By Staff Writer
Today’s US jobs data surprised to the upside, sparking sharp moves across markets.
The latest Nonfarm Payrolls (NFP) print came in at +130K versus 70K expected, while the unemployment rate ticked down to 4.3% from 4.4%, giving the headline a “strong labour market” feel at first glance.
The immediate market reaction was classic. The US dollar rallied quickly, supported by a jump in yields as traders repriced the outlook for rate cuts. A stronger jobs number makes it harder to argue for easing, so markets trimmed expectations for 2026 cuts, with the June meeting in focus.
The tone shifted somewhat as traders digested the details. A -856K revision to 2025 data took a lot of shine off the headline, effectively removing a large chunk of previously reported job creation. That helped cool the initial dollar enthusiasm and introduced a sense that the market may have overreacted to the first number.
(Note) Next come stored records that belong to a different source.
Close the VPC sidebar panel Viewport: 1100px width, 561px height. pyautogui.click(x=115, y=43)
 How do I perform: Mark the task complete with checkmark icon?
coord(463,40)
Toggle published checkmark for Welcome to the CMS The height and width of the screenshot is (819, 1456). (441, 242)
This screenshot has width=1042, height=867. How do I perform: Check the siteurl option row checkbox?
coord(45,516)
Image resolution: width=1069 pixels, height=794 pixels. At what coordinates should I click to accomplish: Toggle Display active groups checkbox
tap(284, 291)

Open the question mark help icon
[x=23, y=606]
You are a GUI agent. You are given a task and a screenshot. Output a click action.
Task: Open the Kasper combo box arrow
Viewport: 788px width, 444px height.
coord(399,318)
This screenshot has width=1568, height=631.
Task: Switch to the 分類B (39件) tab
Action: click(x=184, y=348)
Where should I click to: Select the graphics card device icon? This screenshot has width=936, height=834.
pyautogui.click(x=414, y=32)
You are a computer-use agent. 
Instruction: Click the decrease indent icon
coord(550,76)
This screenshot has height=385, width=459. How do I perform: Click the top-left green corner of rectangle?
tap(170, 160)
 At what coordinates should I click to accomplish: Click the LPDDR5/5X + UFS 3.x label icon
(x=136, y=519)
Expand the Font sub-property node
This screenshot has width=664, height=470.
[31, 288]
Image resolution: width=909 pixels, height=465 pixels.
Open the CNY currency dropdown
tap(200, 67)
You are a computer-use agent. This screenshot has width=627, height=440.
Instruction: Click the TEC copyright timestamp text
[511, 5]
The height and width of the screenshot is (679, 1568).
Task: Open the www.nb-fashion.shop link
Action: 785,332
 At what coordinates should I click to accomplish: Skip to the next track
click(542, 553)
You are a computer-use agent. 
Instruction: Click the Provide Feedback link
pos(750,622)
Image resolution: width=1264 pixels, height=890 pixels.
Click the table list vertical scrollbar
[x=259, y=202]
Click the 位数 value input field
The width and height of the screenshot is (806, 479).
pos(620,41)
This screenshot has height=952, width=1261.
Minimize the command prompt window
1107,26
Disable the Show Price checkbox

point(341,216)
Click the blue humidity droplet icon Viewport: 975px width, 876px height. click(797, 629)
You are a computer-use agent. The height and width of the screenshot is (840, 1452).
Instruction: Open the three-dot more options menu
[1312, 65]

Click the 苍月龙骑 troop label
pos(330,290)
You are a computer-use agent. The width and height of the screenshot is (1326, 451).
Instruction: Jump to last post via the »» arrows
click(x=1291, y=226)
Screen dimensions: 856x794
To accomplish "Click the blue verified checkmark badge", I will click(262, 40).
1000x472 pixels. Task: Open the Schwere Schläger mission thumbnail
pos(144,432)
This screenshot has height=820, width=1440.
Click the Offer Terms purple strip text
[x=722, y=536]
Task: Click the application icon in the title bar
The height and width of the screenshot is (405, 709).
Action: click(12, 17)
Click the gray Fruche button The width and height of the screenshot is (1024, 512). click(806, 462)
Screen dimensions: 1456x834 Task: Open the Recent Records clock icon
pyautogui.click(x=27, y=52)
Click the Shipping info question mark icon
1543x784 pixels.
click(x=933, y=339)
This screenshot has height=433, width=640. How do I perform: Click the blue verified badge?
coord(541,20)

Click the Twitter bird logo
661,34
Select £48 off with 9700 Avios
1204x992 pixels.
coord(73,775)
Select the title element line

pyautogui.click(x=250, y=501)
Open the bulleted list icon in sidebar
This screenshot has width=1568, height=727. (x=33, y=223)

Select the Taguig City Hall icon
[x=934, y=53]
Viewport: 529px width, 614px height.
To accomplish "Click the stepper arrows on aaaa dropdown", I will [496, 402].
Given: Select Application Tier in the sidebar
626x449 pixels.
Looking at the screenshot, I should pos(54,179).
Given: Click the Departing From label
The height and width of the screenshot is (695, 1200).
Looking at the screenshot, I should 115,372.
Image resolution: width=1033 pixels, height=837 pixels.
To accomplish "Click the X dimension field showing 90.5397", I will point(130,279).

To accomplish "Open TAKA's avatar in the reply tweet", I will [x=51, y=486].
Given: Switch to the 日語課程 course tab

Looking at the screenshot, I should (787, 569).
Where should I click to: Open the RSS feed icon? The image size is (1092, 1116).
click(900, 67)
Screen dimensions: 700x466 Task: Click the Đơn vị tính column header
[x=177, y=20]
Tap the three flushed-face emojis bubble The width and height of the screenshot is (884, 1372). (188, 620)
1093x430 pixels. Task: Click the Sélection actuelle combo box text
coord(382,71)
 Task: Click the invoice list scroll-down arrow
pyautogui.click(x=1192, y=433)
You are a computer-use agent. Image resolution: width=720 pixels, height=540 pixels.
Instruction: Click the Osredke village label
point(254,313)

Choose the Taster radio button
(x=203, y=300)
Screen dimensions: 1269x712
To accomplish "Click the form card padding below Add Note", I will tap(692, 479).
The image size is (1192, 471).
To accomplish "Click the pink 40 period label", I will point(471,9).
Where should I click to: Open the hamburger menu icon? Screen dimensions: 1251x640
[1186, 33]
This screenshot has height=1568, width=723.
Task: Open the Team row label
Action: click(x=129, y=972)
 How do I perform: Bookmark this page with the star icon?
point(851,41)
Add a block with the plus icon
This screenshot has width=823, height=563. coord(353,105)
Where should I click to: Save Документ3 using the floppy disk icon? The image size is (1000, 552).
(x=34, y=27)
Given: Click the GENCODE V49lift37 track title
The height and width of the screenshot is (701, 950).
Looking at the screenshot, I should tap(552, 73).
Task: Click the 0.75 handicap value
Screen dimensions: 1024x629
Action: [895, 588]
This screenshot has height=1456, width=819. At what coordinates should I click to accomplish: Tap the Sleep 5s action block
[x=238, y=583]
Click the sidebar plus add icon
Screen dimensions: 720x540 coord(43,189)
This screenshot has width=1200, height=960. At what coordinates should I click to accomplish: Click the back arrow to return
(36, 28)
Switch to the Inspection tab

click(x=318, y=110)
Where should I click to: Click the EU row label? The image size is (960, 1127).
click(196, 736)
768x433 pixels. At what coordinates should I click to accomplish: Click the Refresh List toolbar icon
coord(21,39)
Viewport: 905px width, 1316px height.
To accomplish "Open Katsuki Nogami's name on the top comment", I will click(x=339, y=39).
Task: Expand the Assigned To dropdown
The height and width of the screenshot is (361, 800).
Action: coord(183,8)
Adding another layer, hourly earnings rose 0.4% month-on-month, which doesn’t make the Fed’s job any easier.
Strong wage growth can keep inflation pressure alive, making it difficult to justify near-term cuts — especially for a new Fed Chair who will be sensitive to credibility.
That said, some traders are flagging potential seasonality around early-year hiring and pay adjustments, which is why the next report could be even more important than this one.